Training an Unbeatable Tic-Tac-Toe AI using Reinforcement Learning

Building the Environment

Defining the Problem

Before we can begin training our agent, we first need to define the problem. You are probably thinking: But we already know the problem, its tic-tac-toe! That is true, however, we need to define the problem in a way that the agent can understand and interact with. To do this, we need to answer some questions:

How many agents play the game? Do we have two agents that play against one another, or one agent that plays against a non-ml algorithm?
How do agents "see" the board? How do we represent the tic-tac-toe board so that a neural network can understand it?
What actions can an agent take? How do these actions relate to the game?
When can an agent take those actions? Are some actions only valid under certain circumstances?

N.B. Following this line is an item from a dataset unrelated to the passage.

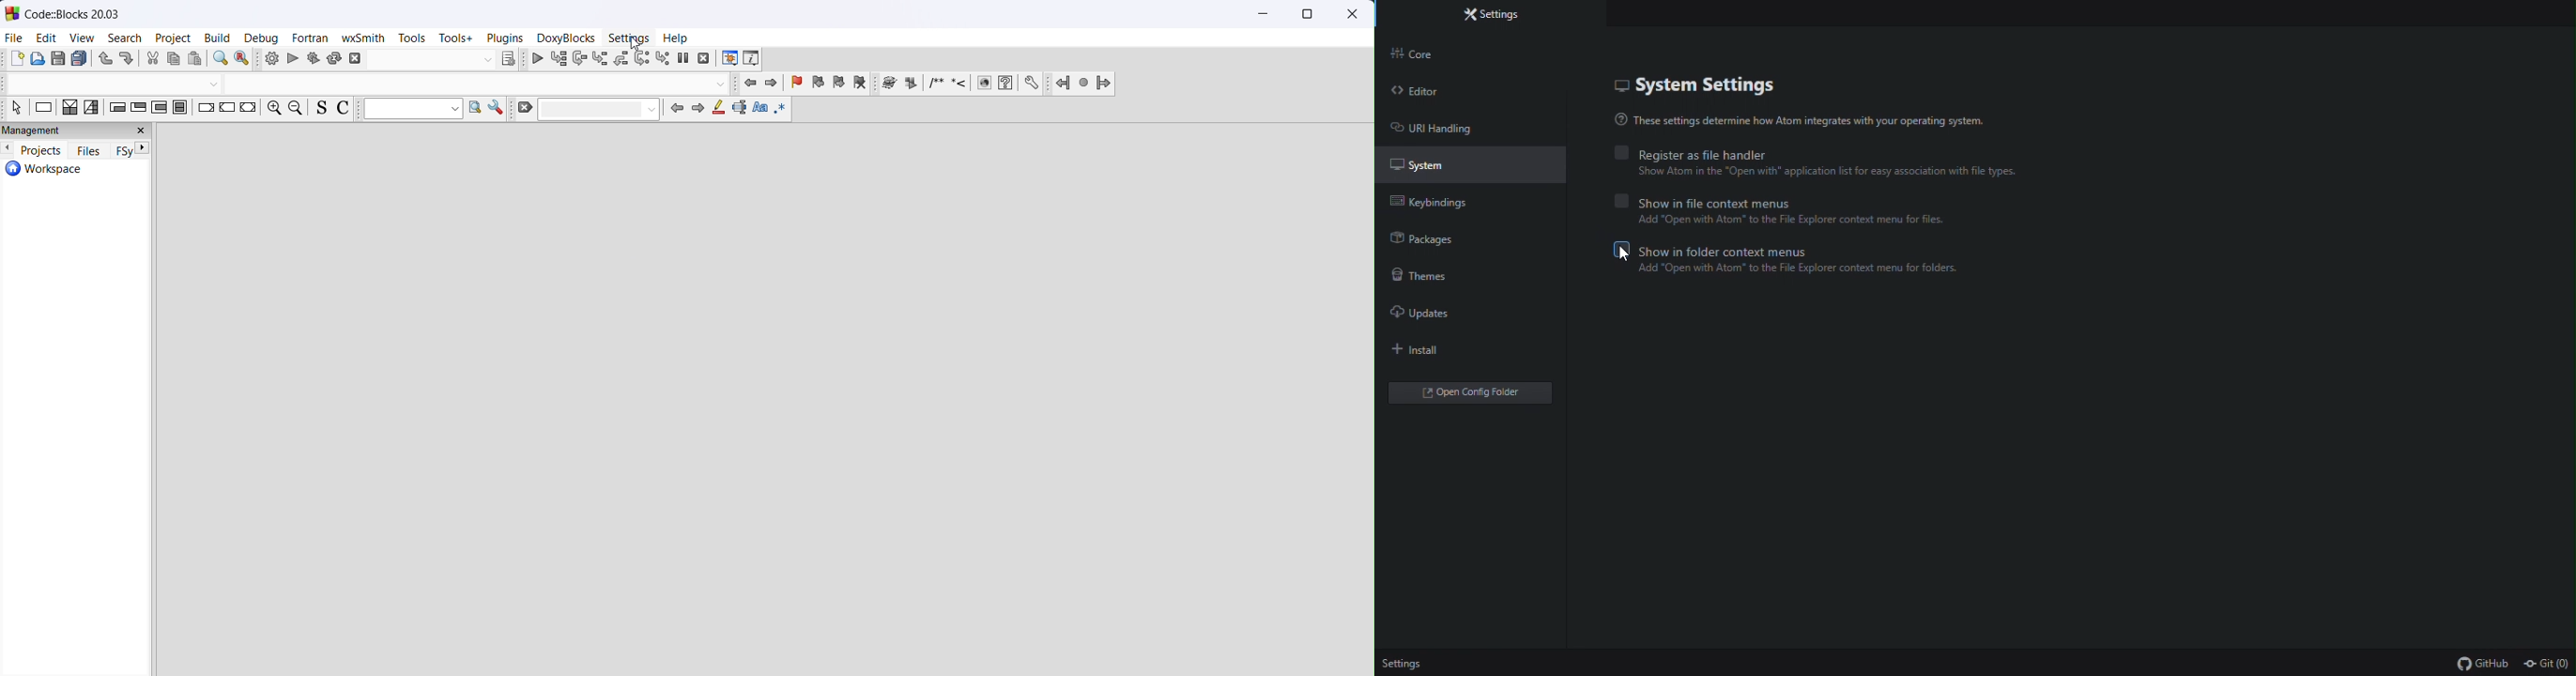 The height and width of the screenshot is (700, 2576). What do you see at coordinates (590, 109) in the screenshot?
I see `clear` at bounding box center [590, 109]. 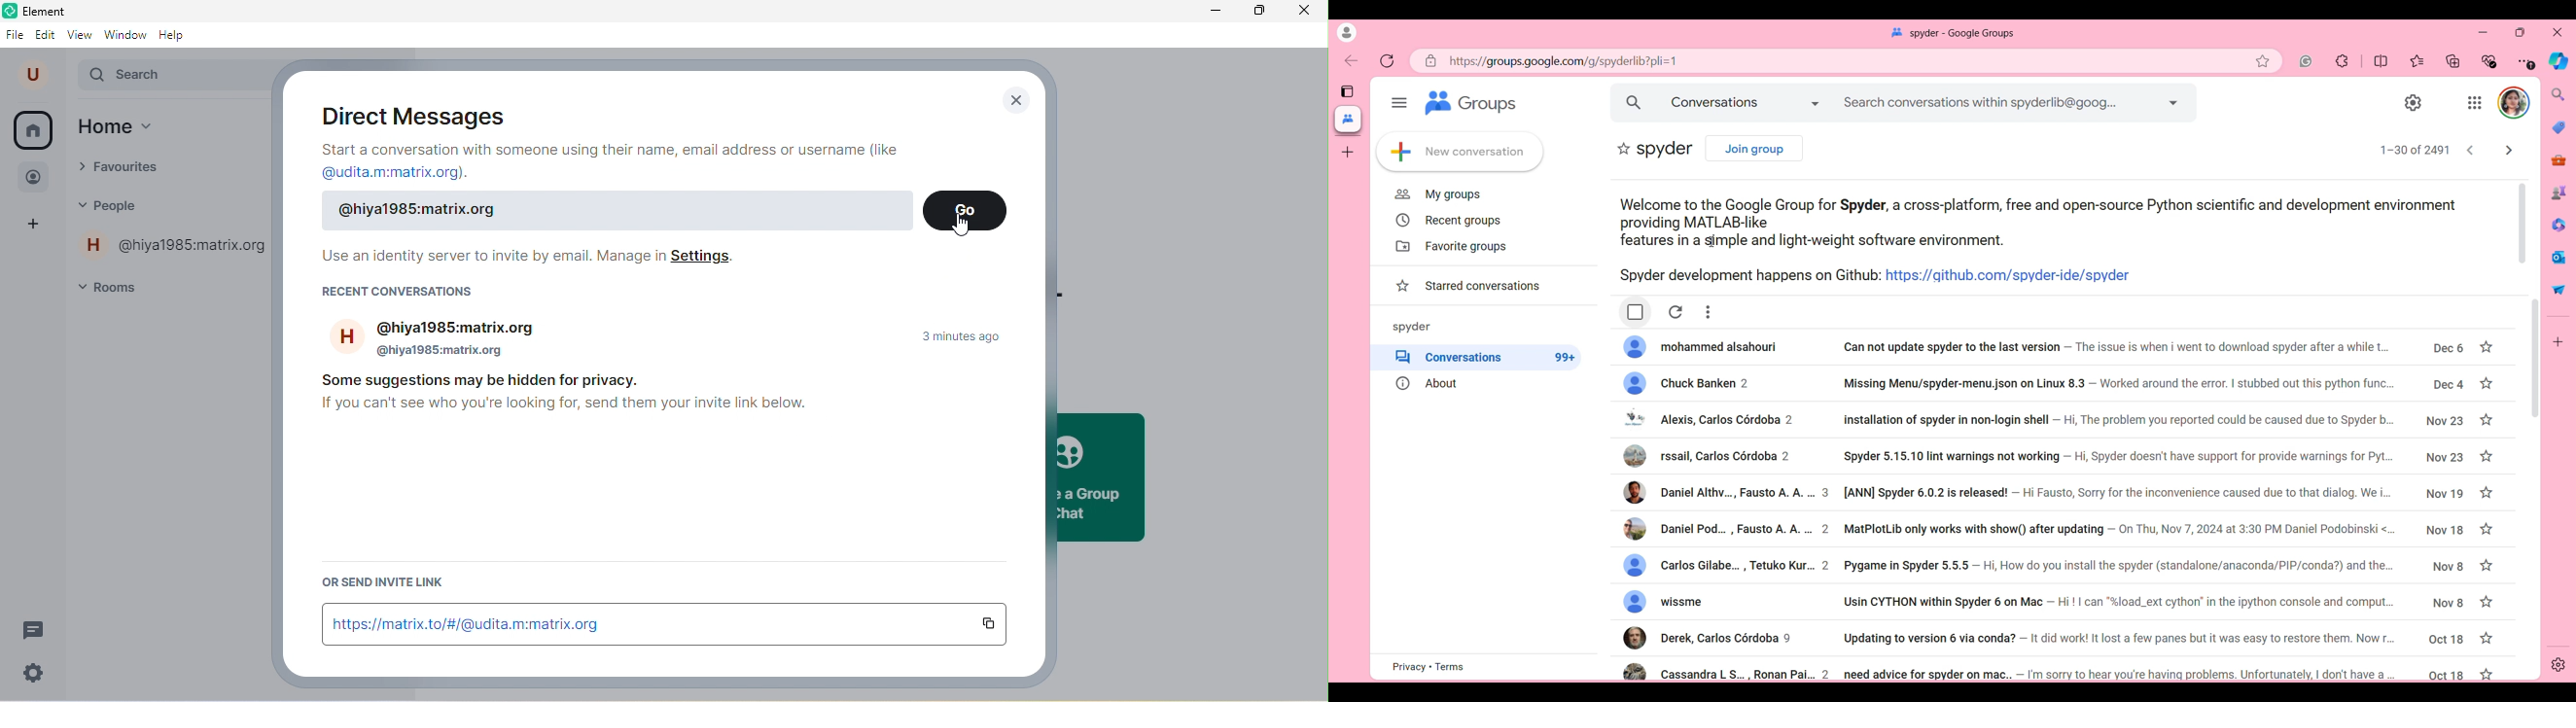 What do you see at coordinates (2306, 61) in the screenshot?
I see `Grammarly extension` at bounding box center [2306, 61].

The answers to these questions are interconnected, and depend on our training strategy. After many hours of experimentation, I settled on an approach that achieves acceptable results with relatively little training. To significantly shorten this blog post, I will only be sharing the final approach that I used. Don't let that stop you from trying something else!

Single vs. Multi Agent

First, we need to decide on how many agents we will use. If we use a single-agent environment, the other player must be represented by an algorithm. Should that algorithm be random, or follow a pre-defined strategy that we hard-code?

If our agent plays against a non-random algorithm, we could run the risk of it learning niche strategies that fall apart when playing against a new opponent. This would occur if the algorithm we design has flaws. In a simple game of tic-tac-toe, it is easy to design a perfect algorithm, but we might not have access to one in more complicated projects.
If our agent plays against a random algorithm, it might take a long time to learn the best strategy. This is because the opponent is random, and will not always exploit a mistake made by the agent. The only way for our agent to learn from its mistakes is to receive negative reward (losing), which means the opponent must exploit those mistakes.

Additionally, we need to think about which player(s) our agent will represent. Do we want our agent to be able to play as X and O? If we train our agent to play both roles, are there any strategies that are different based on which role our agent assumes? Does our agent need to be aware of which player it is acting as?

I decided that I wanted two agents, one for X and the other for O. I could train these agents separately against an algorithm, but I would run into the dilemma outlined above. Instead, I decided to train them against one another. The idea is that the agents start off completely random, then slowly improve their strategies. Since they are playing against each other, when one agent improves its strategy the other agent will be challenged to improve as well. This way, each agent has a flawless opponent without us hard-coding a strategy.

It is worth mentioning that this approach can introduce a complication. By having multiple agents learn simultaneously, we create a non-stationary environment. From either agent's perspective, the behavior of the opponent changes throughout the training lifetime. This is in stark comparison to single agent training, when the opponent keeps the same strategy forever. In this project, I found that training converged despite having a non-stationary environment, but this is not always the case.

Observations and Actions

While we can look at a tic-tac-toe board and inherently understand what is happening, our agent needs a more explicit representation. We will represent the board as a 3x3 numpy array. Each location in the array starts as 0, then changes to 1 or -1 depending on which player claims it during play. Unless we use specific tools (CNN), neural networks expect a one-dimensional input tensor. To produce this, we will flatten the numpy array from shape (3,3) to (9,).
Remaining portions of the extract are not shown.